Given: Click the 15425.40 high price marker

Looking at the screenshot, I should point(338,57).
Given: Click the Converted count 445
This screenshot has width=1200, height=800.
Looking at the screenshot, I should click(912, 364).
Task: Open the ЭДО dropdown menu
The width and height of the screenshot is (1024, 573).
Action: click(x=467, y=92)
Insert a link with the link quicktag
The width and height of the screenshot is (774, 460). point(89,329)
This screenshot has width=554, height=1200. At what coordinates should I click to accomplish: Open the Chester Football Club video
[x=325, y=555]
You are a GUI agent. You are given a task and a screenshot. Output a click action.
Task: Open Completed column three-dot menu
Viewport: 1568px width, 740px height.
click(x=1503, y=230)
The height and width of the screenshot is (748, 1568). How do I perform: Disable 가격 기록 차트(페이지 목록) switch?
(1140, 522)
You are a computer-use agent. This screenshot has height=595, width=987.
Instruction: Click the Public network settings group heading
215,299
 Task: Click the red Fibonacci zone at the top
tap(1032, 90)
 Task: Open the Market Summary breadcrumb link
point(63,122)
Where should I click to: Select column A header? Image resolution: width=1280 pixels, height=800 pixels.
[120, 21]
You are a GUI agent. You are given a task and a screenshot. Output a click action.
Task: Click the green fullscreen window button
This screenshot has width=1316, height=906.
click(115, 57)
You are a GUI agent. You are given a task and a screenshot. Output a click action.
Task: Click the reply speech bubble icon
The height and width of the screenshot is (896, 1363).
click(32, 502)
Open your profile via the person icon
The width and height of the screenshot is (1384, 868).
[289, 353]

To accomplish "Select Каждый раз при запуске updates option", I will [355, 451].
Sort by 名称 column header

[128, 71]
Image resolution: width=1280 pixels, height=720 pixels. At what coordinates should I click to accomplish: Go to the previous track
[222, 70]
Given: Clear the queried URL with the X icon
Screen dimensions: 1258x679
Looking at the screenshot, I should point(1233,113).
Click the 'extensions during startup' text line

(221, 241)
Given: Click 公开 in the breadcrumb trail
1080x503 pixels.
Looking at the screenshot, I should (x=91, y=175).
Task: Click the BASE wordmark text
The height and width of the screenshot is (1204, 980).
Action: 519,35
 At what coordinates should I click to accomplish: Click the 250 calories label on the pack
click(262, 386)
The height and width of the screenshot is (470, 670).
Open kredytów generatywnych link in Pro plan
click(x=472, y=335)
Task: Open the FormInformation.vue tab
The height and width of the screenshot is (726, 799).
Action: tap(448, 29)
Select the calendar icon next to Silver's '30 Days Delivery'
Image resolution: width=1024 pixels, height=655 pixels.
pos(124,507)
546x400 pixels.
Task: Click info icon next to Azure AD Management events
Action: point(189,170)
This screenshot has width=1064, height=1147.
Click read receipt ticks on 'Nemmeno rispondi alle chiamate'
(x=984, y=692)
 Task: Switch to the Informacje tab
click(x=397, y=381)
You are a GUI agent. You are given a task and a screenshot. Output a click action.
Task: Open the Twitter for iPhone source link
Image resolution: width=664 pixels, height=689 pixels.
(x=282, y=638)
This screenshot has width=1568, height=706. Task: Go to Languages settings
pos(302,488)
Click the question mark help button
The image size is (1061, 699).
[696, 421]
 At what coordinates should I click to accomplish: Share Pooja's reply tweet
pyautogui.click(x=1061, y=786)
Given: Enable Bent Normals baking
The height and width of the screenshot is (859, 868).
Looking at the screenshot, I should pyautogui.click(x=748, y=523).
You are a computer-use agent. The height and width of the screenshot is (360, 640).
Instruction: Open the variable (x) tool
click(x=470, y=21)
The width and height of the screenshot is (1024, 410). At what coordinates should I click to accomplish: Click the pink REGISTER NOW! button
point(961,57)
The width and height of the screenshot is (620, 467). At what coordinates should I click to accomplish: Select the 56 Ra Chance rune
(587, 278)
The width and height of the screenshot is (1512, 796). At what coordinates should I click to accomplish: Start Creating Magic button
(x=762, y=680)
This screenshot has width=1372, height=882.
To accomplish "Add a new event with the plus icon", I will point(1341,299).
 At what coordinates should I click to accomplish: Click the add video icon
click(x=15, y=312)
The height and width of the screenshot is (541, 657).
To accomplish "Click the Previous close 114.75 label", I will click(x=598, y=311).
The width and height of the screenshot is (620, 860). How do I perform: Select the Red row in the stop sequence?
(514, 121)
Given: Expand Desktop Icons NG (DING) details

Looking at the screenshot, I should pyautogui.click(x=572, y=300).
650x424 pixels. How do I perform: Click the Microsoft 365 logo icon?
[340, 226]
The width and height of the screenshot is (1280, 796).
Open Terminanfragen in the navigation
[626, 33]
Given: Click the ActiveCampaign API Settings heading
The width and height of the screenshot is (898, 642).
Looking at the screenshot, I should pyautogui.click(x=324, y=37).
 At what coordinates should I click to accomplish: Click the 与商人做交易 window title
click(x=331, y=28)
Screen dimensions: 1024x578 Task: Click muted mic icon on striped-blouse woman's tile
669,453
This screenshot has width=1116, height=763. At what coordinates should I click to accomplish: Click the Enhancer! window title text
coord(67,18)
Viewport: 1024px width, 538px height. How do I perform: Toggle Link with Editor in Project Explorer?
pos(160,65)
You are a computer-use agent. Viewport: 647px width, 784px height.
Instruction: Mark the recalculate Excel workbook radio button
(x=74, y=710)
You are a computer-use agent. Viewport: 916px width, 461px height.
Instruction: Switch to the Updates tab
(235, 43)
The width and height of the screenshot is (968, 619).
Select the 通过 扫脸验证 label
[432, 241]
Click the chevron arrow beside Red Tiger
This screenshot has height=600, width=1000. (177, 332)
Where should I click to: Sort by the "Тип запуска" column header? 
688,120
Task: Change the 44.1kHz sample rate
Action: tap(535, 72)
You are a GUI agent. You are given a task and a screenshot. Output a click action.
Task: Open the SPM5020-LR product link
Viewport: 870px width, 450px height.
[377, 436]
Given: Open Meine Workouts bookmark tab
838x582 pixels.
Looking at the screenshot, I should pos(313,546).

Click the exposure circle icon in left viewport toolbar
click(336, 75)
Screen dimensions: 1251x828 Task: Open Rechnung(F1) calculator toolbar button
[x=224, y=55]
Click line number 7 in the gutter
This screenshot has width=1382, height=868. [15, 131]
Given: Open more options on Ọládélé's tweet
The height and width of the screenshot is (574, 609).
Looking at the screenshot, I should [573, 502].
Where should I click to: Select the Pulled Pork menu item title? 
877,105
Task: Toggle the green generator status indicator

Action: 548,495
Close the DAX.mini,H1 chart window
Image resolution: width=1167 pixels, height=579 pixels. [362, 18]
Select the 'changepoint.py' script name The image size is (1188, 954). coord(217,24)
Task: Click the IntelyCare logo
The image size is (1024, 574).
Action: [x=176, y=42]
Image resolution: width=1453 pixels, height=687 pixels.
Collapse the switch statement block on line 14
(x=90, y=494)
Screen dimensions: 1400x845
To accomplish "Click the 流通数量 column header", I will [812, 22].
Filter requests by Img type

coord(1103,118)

====

What is expected
Produce a faithful copy of all the material above.

Task answer
Given: Click the 15425.40 high price marker

Looking at the screenshot, I should point(338,57).
Given: Click the Converted count 445
This screenshot has width=1200, height=800.
Looking at the screenshot, I should click(912, 364).
Task: Open the ЭДО dropdown menu
The width and height of the screenshot is (1024, 573).
Action: click(x=467, y=92)
Insert a link with the link quicktag
The width and height of the screenshot is (774, 460). point(89,329)
This screenshot has width=554, height=1200. At what coordinates should I click to accomplish: Open the Chester Football Club video
[x=325, y=555]
You are a GUI agent. You are given a task and a screenshot. Output a click action.
Task: Open Completed column three-dot menu
Viewport: 1568px width, 740px height.
click(x=1503, y=230)
The height and width of the screenshot is (748, 1568). How do I perform: Disable 가격 기록 차트(페이지 목록) switch?
(1140, 522)
You are a computer-use agent. This screenshot has height=595, width=987.
Instruction: Click the Public network settings group heading
215,299
 Task: Click the red Fibonacci zone at the top
tap(1032, 90)
 Task: Open the Market Summary breadcrumb link
point(63,122)
Where should I click to: Select column A header? Image resolution: width=1280 pixels, height=800 pixels.
[120, 21]
You are a GUI agent. You are given a task and a screenshot. Output a click action.
Task: Click the green fullscreen window button
This screenshot has width=1316, height=906.
click(115, 57)
You are a GUI agent. You are given a task and a screenshot. Output a click action.
Task: Click the reply speech bubble icon
The height and width of the screenshot is (896, 1363).
click(32, 502)
Open your profile via the person icon
The width and height of the screenshot is (1384, 868).
[289, 353]

To accomplish "Select Каждый раз при запуске updates option", I will [355, 451].
Sort by 名称 column header

[128, 71]
Image resolution: width=1280 pixels, height=720 pixels. At what coordinates should I click to accomplish: Go to the previous track
[222, 70]
Given: Clear the queried URL with the X icon
Screen dimensions: 1258x679
Looking at the screenshot, I should point(1233,113).
Click the 'extensions during startup' text line

(221, 241)
Given: Click 公开 in the breadcrumb trail
1080x503 pixels.
Looking at the screenshot, I should (x=91, y=175).
Task: Click the BASE wordmark text
The height and width of the screenshot is (1204, 980).
Action: 519,35
 At what coordinates should I click to accomplish: Click the 250 calories label on the pack
click(262, 386)
The height and width of the screenshot is (470, 670).
Open kredytów generatywnych link in Pro plan
click(x=472, y=335)
Task: Open the FormInformation.vue tab
The height and width of the screenshot is (726, 799).
Action: tap(448, 29)
Select the calendar icon next to Silver's '30 Days Delivery'
Image resolution: width=1024 pixels, height=655 pixels.
pos(124,507)
546x400 pixels.
Task: Click info icon next to Azure AD Management events
Action: point(189,170)
This screenshot has width=1064, height=1147.
Click read receipt ticks on 'Nemmeno rispondi alle chiamate'
(x=984, y=692)
 Task: Switch to the Informacje tab
click(x=397, y=381)
You are a GUI agent. You are given a task and a screenshot. Output a click action.
Task: Open the Twitter for iPhone source link
Image resolution: width=664 pixels, height=689 pixels.
(x=282, y=638)
This screenshot has width=1568, height=706. Task: Go to Languages settings
pos(302,488)
Click the question mark help button
The image size is (1061, 699).
[696, 421]
 At what coordinates should I click to accomplish: Share Pooja's reply tweet
pyautogui.click(x=1061, y=786)
Given: Enable Bent Normals baking
The height and width of the screenshot is (859, 868).
Looking at the screenshot, I should pyautogui.click(x=748, y=523).
You are a computer-use agent. The height and width of the screenshot is (360, 640).
Instruction: Open the variable (x) tool
click(x=470, y=21)
The width and height of the screenshot is (1024, 410). At what coordinates should I click to accomplish: Click the pink REGISTER NOW! button
point(961,57)
The width and height of the screenshot is (620, 467). At what coordinates should I click to accomplish: Select the 56 Ra Chance rune
(587, 278)
The width and height of the screenshot is (1512, 796). At what coordinates should I click to accomplish: Start Creating Magic button
(x=762, y=680)
This screenshot has width=1372, height=882.
To accomplish "Add a new event with the plus icon", I will point(1341,299).
 At what coordinates should I click to accomplish: Click the add video icon
click(x=15, y=312)
The height and width of the screenshot is (541, 657).
To accomplish "Click the Previous close 114.75 label", I will click(x=598, y=311).
The width and height of the screenshot is (620, 860). How do I perform: Select the Red row in the stop sequence?
(514, 121)
Given: Expand Desktop Icons NG (DING) details

Looking at the screenshot, I should pyautogui.click(x=572, y=300).
650x424 pixels. How do I perform: Click the Microsoft 365 logo icon?
[340, 226]
The width and height of the screenshot is (1280, 796).
Open Terminanfragen in the navigation
[626, 33]
Given: Click the ActiveCampaign API Settings heading
The width and height of the screenshot is (898, 642).
Looking at the screenshot, I should pyautogui.click(x=324, y=37).
 At what coordinates should I click to accomplish: Click the 与商人做交易 window title
click(x=331, y=28)
Screen dimensions: 1024x578 Task: Click muted mic icon on striped-blouse woman's tile
669,453
This screenshot has width=1116, height=763. At what coordinates should I click to accomplish: Click the Enhancer! window title text
coord(67,18)
Viewport: 1024px width, 538px height. How do I perform: Toggle Link with Editor in Project Explorer?
pos(160,65)
You are a computer-use agent. Viewport: 647px width, 784px height.
Instruction: Mark the recalculate Excel workbook radio button
(x=74, y=710)
You are a computer-use agent. Viewport: 916px width, 461px height.
Instruction: Switch to the Updates tab
(235, 43)
The width and height of the screenshot is (968, 619).
Select the 通过 扫脸验证 label
[432, 241]
Click the chevron arrow beside Red Tiger
This screenshot has height=600, width=1000. (177, 332)
Where should I click to: Sort by the "Тип запуска" column header? 
688,120
Task: Change the 44.1kHz sample rate
Action: tap(535, 72)
You are a GUI agent. You are given a task and a screenshot. Output a click action.
Task: Open the SPM5020-LR product link
Viewport: 870px width, 450px height.
[377, 436]
Given: Open Meine Workouts bookmark tab
838x582 pixels.
Looking at the screenshot, I should pos(313,546).

Click the exposure circle icon in left viewport toolbar
click(336, 75)
Screen dimensions: 1251x828 Task: Open Rechnung(F1) calculator toolbar button
[x=224, y=55]
Click line number 7 in the gutter
This screenshot has width=1382, height=868. [15, 131]
Given: Open more options on Ọládélé's tweet
The height and width of the screenshot is (574, 609).
Looking at the screenshot, I should [573, 502].
Where should I click to: Select the Pulled Pork menu item title? 
877,105
Task: Toggle the green generator status indicator

Action: 548,495
Close the DAX.mini,H1 chart window
Image resolution: width=1167 pixels, height=579 pixels. [362, 18]
Select the 'changepoint.py' script name The image size is (1188, 954). coord(217,24)
Task: Click the IntelyCare logo
The image size is (1024, 574).
Action: [x=176, y=42]
Image resolution: width=1453 pixels, height=687 pixels.
Collapse the switch statement block on line 14
(x=90, y=494)
Screen dimensions: 1400x845
To accomplish "Click the 流通数量 column header", I will [812, 22].
Filter requests by Img type

coord(1103,118)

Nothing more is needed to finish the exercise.